〈人民戦線実践論






〈人民戦線重要文献〉






人類の歴史、人類社会の発展と前進という、この歴史科学がマルクスの正しさを証明している。歴史と経済学を科学として確認せよ!

 エンゲルスは一八五九年に『マルクスの経済学批判・序論についての書評』を書いたが、その中で、マルクスの経済学は社会科学であり、理論的には「史的唯物論」が根拠になっている、と言っている。ここで哲学としての史的唯物論の核心を確認しておきたい。その根幹はつぎのとおりである。

(1)生産力がなく、したがって生産活動もなかった人類最初の社会は、すべてが大自然を相手にした共同採集経済であり、それを土台にした共同体・コミュニティー社会、社会的人間道徳の世界であった。

(2)生産力の成長と発展による生産活動の飛躍は余剰生産物(備蓄)を生み、財産となる。そこに個人的欲望にもとづく財産をめぐる争い、対立と抗争、戦争と内乱が発生、権力機関としての国家が成立。生産力の発展が生産関係を変化させる第一歩がはじまった。

(3)生産力の発展が生産関係(国家と社会制度)をつぎつぎに変化させ、発展させた人類の歴史をしっかりとみつめよ。ここに歴史科学・社会科学としての経済学がある。

 原始共同体から奴隷制へ、そしてつぎの封建制へと歴史は転換していく。それを促したのは生産手段の発達(機械と用具の木製から石器類へ、金属製へ、単純なものから複雑なものへ、改良、改革、発明、発見)にもとづく生産力の向上であった。このことがそれまでの奴隷労働(奴隷制)ではなく農奴(封建制)を求めていった。奴隷制国家から封建制国家への転換は歴史の必然であった。

 生産手段(道具、機械、土地、交通手段)の改良、改革、発明、発見は生産物の爆発的増大となり、それは必然的に商品となり、商品交換と販売と販路を求め、そのための流通手段としての貨幣を生み出し、商品経済、貨幣経済を生み出していった。

 とくに商品経済は自由を求める。経済的自由、自由な商品としての労働力を求める。自由こそが商品経済と貨幣経済と工場制大量生産のためには絶対不可欠な社会制度なのである。自由を求めて歴史は動く。人間欲望の自由放任をふくめて、商品経済、貨幣経済、資本主義経済、ブルジョア社会は、一切の自由を求める。「自由こそわれらの世界」なのである。

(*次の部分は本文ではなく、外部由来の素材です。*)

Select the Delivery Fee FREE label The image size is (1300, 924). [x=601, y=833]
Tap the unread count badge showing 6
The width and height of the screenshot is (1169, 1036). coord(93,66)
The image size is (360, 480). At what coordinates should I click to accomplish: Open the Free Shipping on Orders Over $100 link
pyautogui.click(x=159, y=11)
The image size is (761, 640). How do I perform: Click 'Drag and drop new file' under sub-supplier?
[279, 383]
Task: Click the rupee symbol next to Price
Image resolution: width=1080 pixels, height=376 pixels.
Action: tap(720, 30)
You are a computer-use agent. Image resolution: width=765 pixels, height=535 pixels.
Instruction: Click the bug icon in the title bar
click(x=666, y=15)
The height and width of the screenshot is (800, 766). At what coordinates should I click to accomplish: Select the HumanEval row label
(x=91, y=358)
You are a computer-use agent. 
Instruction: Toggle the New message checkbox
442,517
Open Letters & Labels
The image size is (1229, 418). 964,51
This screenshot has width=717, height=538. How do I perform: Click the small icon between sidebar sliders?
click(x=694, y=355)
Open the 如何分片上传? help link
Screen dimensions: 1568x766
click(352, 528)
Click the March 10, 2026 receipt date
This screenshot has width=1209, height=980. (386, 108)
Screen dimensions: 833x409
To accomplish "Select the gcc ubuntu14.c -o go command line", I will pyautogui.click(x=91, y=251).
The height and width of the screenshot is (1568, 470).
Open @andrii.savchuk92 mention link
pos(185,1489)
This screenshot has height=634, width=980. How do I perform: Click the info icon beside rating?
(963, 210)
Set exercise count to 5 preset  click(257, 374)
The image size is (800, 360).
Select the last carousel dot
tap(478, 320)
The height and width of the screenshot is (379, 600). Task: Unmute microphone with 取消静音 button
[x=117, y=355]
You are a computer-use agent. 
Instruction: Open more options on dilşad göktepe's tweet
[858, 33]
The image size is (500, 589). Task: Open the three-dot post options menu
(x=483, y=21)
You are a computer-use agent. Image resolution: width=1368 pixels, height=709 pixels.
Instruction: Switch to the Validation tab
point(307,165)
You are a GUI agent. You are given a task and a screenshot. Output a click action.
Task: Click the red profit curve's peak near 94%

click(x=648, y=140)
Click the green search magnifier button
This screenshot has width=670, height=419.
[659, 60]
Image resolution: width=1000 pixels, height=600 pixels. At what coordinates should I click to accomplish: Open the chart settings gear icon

 だからアダム・スミスの自由放任主義とそのブルジョア経済学、ケインズを含めたあらゆる種類の経済学はみなスミスの亜流であって、いろいろと化粧しているが根本的には自由主義・自由放任主義である。自由ということは経済的・社会的には好き勝手であり、自由奔放であり、無政府的である。だから何事も想定外であり、予想不可能であり、対処不能なのであり、行き当たりばったり、成り行きまかせである。

 そしてこういう資本主義体制が土台となって、その上部構造としての政治上・思想上の分野も、自由主義的対立と抗争、分裂と混迷、動揺と混乱が日常化し、巷(ちまた)には退廃文化、道徳腐敗、自暴自棄の風潮が広がる。これが自由主義の結末である。

 こうして自由主義から出発した近代資本主義、人間欲望の自由放任主義、その自由主義経済はもはやその頂点に達した。独占と帝国主義の時代は登り詰め、らん熟し、腐敗し、能力を失い、次の時代に移行せざるを得ない人類前史の最後の段階である。人類は大衆社会、人民の世界、近代的コミュニティーへの転換を求めて激動しているという、現代の時代認識を知らねばならない。